Le cours de l'or a franchi la barre des 3 000 dollars l'once en 2026, une première historique. Pour l'Afrique de l'Ouest, qui regroupe certains des plus grands producteurs mondiaux – Ghana, Mali, Burkina Faso – cette conjoncture est une aubaine, mais aussi un test de souveraineté. Alors que les recettes fiscales et les redevances augmentent, les gouvernements accélèrent les réformes pour renégocier les conventions minières et imposer une transformation locale du minerai.

Infographie — Or · Production

Une fenêtre de rentabilité sans précédent

Depuis le début de l'année 2026, l'or s'échange à des niveaux records, porté par les tensions géopolitiques et la dépréciation du dollar. Cette flambée des prix transforme l'équation économique des mines ouest-africaines. Au Ghana, premier producteur du continent, les exportations aurifères ont bondi de 35 % au premier trimestre, selon les données de la Banque du Ghana. Au Burkina Faso, le secteur minier représente désormais près de 15 % du PIB, malgré une insécurité persistante.

Cette rentabilité accrue offre une marge de manœuvre budgétaire inespérée à des États souvent endettés. Mais elle soulève aussi des questions sur la répartition de la valeur entre compagnies étrangères et trésors publics. Historiquement, les conventions minières signées dans les années 2000 accordaient des avantages fiscaux très généreux aux investisseurs. Aujourd'hui, les gouvernements tentent de renégocier ces accords.

Les tentatives de réappropriation souveraine

Au Mali, le nouveau code minier adopté en 2023 impose une participation obligatoire de l'État de 30 % dans les nouveaux projets. En juin 2026, le gouvernement malien a ouvert des discussions avec les majors étrangères pour réviser les contrats en cours, arguant que les prix actuels justifient une hausse des redevances. Le Burkina Faso suit une trajectoire similaire, avec un projet de loi visant à porter la part de l'État de 10 à 20 % dans les mines existantes.

Au-delà de la fiscalité, la souveraineté énergétique régionale est en jeu. L'industrie minière est très gourmande en électricité : les sites d'extraction consomment jusqu'à 30 % de la production nationale dans certains pays. Avec la flambée de l'or, les compagnies cherchent à sécuriser leur approvisionnement énergétique, ce qui pousse les États à accélérer leurs projets hydroélectriques, comme le barrage de Souapiti en Guinée, évoqué dans les actualités de mai 2026. Mais ces infrastructures peinent à suivre la demande.

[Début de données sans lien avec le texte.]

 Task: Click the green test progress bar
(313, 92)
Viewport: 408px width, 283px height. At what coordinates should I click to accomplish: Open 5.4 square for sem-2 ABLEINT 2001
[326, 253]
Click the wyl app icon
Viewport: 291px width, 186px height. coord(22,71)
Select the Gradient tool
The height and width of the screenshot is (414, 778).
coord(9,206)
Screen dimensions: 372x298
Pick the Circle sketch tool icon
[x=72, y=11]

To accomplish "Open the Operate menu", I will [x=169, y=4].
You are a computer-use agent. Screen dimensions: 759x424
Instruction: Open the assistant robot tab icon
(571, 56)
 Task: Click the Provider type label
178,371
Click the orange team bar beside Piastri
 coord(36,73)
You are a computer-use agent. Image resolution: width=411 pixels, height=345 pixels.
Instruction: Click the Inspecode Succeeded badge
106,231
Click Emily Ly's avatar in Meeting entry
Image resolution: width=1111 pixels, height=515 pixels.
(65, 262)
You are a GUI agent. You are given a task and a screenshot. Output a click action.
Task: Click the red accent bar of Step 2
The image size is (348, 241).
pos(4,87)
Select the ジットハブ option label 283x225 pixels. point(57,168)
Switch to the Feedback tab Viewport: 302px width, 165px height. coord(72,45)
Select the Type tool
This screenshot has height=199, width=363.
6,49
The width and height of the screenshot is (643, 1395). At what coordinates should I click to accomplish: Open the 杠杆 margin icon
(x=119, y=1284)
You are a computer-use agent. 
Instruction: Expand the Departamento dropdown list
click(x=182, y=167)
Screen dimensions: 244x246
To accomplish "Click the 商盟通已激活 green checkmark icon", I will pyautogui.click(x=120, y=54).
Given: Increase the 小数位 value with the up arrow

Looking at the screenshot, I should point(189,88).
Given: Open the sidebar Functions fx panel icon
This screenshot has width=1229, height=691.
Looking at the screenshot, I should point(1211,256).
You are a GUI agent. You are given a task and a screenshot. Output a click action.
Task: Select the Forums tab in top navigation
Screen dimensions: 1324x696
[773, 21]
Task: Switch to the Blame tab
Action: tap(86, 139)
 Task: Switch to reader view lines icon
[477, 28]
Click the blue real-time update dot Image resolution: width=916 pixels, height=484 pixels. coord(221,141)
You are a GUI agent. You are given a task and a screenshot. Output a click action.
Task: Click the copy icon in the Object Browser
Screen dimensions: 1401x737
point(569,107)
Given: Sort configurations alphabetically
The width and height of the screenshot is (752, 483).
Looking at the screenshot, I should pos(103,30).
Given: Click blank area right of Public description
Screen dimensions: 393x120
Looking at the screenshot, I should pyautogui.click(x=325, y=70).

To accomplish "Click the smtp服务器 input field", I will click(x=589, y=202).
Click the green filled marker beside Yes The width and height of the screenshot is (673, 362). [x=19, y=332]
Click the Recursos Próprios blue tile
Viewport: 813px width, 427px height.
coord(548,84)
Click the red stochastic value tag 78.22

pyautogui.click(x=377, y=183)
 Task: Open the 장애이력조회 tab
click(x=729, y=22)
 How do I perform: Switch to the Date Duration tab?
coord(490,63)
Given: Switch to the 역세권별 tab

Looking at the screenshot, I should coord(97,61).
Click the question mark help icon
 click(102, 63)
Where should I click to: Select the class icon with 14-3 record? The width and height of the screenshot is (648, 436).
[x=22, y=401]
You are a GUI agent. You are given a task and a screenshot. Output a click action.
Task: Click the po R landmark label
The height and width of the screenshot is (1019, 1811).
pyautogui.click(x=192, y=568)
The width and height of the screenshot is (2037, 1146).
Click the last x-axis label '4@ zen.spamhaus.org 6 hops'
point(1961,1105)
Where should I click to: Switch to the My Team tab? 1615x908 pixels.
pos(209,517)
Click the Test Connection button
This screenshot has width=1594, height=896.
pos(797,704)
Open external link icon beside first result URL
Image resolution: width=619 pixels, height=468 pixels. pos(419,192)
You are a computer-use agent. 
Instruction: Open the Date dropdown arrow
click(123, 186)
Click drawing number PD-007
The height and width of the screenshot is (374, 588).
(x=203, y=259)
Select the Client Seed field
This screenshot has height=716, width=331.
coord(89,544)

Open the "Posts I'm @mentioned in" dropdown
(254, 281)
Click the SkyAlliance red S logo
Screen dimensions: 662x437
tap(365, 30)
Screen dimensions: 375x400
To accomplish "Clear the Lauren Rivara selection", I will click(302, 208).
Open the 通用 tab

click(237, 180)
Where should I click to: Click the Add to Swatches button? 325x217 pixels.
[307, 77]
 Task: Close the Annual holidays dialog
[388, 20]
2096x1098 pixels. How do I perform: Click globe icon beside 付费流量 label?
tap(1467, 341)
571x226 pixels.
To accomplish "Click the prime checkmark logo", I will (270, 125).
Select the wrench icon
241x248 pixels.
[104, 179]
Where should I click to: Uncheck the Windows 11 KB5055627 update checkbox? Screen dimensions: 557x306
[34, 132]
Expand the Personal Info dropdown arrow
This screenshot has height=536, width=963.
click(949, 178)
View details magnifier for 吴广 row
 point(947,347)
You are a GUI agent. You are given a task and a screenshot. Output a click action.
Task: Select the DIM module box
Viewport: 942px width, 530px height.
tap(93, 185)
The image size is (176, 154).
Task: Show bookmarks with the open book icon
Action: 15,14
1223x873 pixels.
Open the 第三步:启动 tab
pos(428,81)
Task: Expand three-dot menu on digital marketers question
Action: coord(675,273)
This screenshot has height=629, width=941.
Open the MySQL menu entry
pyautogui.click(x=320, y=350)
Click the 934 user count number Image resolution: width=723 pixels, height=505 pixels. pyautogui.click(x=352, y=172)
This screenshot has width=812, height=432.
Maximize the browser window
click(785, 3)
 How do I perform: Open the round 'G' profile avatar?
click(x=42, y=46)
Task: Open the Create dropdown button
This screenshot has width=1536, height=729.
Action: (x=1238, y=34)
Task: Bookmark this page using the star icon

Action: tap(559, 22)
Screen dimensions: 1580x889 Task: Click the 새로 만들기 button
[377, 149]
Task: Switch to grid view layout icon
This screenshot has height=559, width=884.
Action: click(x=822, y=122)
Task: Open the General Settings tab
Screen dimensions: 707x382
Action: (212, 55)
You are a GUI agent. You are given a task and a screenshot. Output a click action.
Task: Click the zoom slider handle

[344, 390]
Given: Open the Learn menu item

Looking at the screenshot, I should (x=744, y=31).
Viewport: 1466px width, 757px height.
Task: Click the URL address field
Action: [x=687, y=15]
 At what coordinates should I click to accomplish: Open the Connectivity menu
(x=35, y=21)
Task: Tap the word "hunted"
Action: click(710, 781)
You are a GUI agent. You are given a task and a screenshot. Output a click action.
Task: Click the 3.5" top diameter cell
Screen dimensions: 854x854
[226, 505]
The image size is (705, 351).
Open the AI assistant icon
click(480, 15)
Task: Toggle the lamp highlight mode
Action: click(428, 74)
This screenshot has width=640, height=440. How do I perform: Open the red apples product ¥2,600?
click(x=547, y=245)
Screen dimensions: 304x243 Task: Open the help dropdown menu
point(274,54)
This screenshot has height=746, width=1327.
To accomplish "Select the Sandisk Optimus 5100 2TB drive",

Géopolitique des filières aurifères

La ruée vers l'or modifie aussi les équilibres régionaux. La CEDEAO, dans son « Pacte d'avenir » dévoilé en 2025, a inclus une harmonisation des cadres miniers pour éviter la concurrence fiscale entre États membres. Cependant, les divergences persistent : le Ghana mise sur un partenariat public-privé pour attirer les investissements, tandis que le Mali et le Burkina Faso privilégient un contrôle étatique accru.

Parallèlement, l'or informel – souvent issu de mines artisanales – représente selon les estimations jusqu'à 40 % de la production régionale. Cette filière échappe en grande partie aux circuits officiels, privant les États de recettes substantielles. Plusieurs pays ont lancé des campagnes de formalisation, mais les résultats restent modestes.

Une dépendance qui interroge

La hausse du cours de l'or a un effet ambivalent. D'un côté, elle génère des liquidités qui pourraient financer des investissements structurants. De l'autre, elle accentue la vulnérabilité des économies aux fluctuations des matières premières. Les producteurs ouest-africains sont encore peu diversifiés : l'or représente plus de 70 % des exportations du Mali et du Burkina Faso.

Les autorités monétaires régionales, en particulier celles de l'UEMOA, observent avec attention les effets inflationnistes d'une manne soudaine. La pression sur le franc CFA – déjà contesté – pourrait s'accroître si les recettes en or ne sont pas converties en réserves de change suffisantes.

Cette conjoncture exceptionnelle révèle une double tension : les États veulent capter davantage de la rente minière, mais ils doivent aussi composer avec des acteurs privés puissants et des réalités sécuritaires complexes. À plus long terme, la question centrale reste celle de la transformation locale : tant que l'or brut continue de quitter la région sans valeur ajoutée, les économies ouest-africaines resteront prisonnières d'un modèle extractif dont elles peinent à maîtriser les retombées.